The strategic objectives of the APEX exercise
At the heart of the device,APEXpursues a structuring objective: to consolidate the multinational coordination mechanisms essential to the management of an air threat evolving in a dense cross-border environment. In the European context, where the promiscuity of civil and military traffic requires constant vigilance, permanent coordination between air traffic organizations from different states is no longer an option but an operational necessity.
The training also focuses on consolidating common command procedures, sharing the air situation and transfer of authority between allies. These technical aspects, which one could wrongly consider secondary, in reality constitute the invisible basis of any truly effective military cooperation: without a common language, without shared protocols, the best political intentions remain a dead letter in the heat of the action.
Preparation for taking command of the Allied Response Force
More broadly, this training is part of the operational preparation dynamic linked to France’s upcoming takeover of the Allied Response Force (ARF), NATO’s allied reaction force. This perspective gives the exerciseAPEXÂ a scope which largely transcends the strictly bilateral Franco-Italian framework.
The ARF constitutes one of the cardinal instruments of Atlantic deterrence, designed to intervene quickly across the entire spectrum of threats. Mastery of cross-border air defense procedures therefore represents an essential prerequisite for assuming this responsibility within the Alliance, and this is precisely what each edition of APEX consolidates.
The gradual extension of the APEX concept in Europe
After Spain and Switzerland, this new edition conducted with Italy illustrates the CDAOA’s resolute desire to extend cross-border interoperability across the continent. The approach is not accidental: it reveals a strategy for methodical construction of an integrated air defense ecosystem, built alliance after alliance, exercise after exercise.
The multiplication of these bilateral maneuvers responds to an implacable operational logic. In a context where air threats can arise from any point on the continent, the capacity for coordination between European neighbors is no longer a luxury but a vital requirement. These training sessions make it possible to harmonize procedures and to optimize reaction times – two parameters on which the outcome of an interception depends, in a real situation.

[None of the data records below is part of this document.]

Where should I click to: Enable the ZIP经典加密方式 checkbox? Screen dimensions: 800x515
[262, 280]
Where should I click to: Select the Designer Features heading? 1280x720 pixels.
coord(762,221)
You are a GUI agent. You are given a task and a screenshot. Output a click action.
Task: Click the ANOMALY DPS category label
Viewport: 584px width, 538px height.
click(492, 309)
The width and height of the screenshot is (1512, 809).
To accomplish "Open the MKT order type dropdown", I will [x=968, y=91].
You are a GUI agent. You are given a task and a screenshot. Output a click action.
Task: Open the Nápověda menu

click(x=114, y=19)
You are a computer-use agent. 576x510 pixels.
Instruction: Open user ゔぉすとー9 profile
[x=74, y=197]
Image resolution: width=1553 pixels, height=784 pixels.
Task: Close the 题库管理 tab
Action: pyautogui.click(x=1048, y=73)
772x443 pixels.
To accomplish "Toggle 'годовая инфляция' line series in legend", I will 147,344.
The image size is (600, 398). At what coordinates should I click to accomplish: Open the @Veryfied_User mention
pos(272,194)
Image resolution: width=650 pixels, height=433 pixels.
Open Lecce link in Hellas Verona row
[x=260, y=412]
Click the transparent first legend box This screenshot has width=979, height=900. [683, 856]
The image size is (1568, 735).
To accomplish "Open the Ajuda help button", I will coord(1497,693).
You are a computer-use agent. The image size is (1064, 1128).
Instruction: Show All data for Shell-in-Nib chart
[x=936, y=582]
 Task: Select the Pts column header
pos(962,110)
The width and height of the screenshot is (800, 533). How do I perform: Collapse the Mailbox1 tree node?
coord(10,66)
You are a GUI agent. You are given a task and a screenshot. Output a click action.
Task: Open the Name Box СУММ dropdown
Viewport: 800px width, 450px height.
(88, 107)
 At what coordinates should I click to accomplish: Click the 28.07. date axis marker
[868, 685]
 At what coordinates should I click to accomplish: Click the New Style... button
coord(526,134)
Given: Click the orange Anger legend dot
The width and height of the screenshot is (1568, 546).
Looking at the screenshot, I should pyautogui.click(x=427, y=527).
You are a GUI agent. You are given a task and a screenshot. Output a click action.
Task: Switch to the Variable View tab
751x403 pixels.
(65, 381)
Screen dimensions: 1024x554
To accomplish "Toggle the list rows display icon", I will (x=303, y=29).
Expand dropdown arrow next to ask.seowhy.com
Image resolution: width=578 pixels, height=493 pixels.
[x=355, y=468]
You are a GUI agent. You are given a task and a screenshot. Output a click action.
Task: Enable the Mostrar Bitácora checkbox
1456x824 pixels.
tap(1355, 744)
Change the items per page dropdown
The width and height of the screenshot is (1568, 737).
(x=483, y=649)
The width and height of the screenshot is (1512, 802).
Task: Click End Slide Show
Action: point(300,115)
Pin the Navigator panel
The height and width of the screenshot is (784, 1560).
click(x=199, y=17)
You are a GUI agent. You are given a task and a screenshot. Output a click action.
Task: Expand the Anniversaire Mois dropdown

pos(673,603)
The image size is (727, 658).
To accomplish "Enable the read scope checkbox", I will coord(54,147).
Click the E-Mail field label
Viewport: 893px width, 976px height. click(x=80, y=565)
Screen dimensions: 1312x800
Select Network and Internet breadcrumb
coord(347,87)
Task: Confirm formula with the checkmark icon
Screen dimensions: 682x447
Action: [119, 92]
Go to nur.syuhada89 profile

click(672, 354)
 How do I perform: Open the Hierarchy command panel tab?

This dynamic of military cooperation between member states is in line with the ambitions discussed in forums such as FED 2025, the forum which connects armies and industrialists.
The technical and human challenges of interoperability
The exercise also highlights the considerable challenges posed by interoperability between separate weapon systems and chains of command. Operating the French Rafale and the Italian Eurofighter in the same theater of operations requires rigorous harmonization of communication procedures, identification codes and engagement protocols – so many technical details whose slightest divergence can, in a critical situation, generate equivocations with formidable consequences.
This technical complexity is accompanied by equally decisive human issues. The crews must appropriate the procedures of their counterparts, understand their operational constraints and adapt to their operating methods. The cultural and linguistic dimension, too often relegated to the rank of an accessory consideration, frequently constitutes the limiting factor of joint operational effectiveness: understanding the other, in the urgency of an interception, is as much a matter of training as of political will.